駐車場から出て、一気に明るさを取り戻した車内で私は再び、沈んだ顔の宏光さんに尋ねた。
「何があったんですか?」
でも、私が尋ねても宏光さんは答えなかった。
「いいわ、私が話してあげる」
助手席に座っていた凛さんがルームミラー越しに此方の様子を伺いながら、話かけて来た。
「えっ?」
「あなた契約妻なのよね?彼の」
「はい…」
私はまだ正式には妻とは言えない。
私がそう答えると、彼女は此方に振り向きさっきまでの険しい顔つきから、画面越しでよく見る一気に華のある笑顔へと変貌させた。

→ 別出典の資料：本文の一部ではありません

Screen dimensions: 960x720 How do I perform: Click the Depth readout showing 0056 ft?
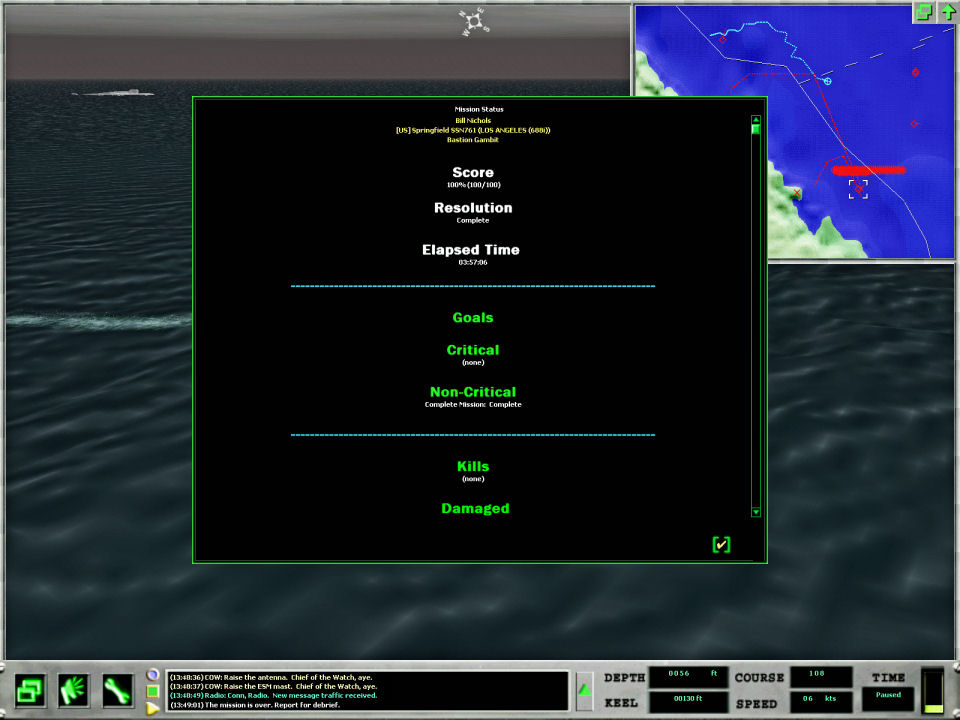tap(687, 677)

「私と彼、明日婚約発表しようと思うの。正式な妻がいるのに、契約妻なんていらない。そう思わない?」
彼女はあっさりと重大な事態を告白して来た。
「違う!!そんなことはまだ決まっていない」
宏光が怒りから声を荒げて反論した。
私は不信感、いや不安から黙ったままでいた。
すると、彼女は私に封筒から一枚の紙を取り出して、渡して来た。
「これ、自分の目で確かめて」
私はそれを受け取ると、文書を確認した。
何かの鑑定書のようで、よく分からない説明書きと数値が書き込まれていて、上の方に適合率99.999%と書いてあった。
恐らく、DNAか何かの鑑定書だろう。
でも、誰との…?そう思っていると、彼女が口を開いた。
「私は浅井長次郎の末娘なの。後継者の血筋は私が決めることになってる」
私は思わず彼女を見上げてしまったが、話がよく飲み込めなかった。
あれ?浅井さんは浅井の養子だから、浅井と血縁じゃなかったはず。浅井の家には他に三男一女がいるから、彼女は…
「気付いた?私は浅井長次郎が後継者を残すために仕込んだ妾腹の子よ」
彼女はテレビ越しに見るいつものような透明感のある笑顔ではなく、含みをもたせたような、冷気すら感じる笑顔で私を見ていた。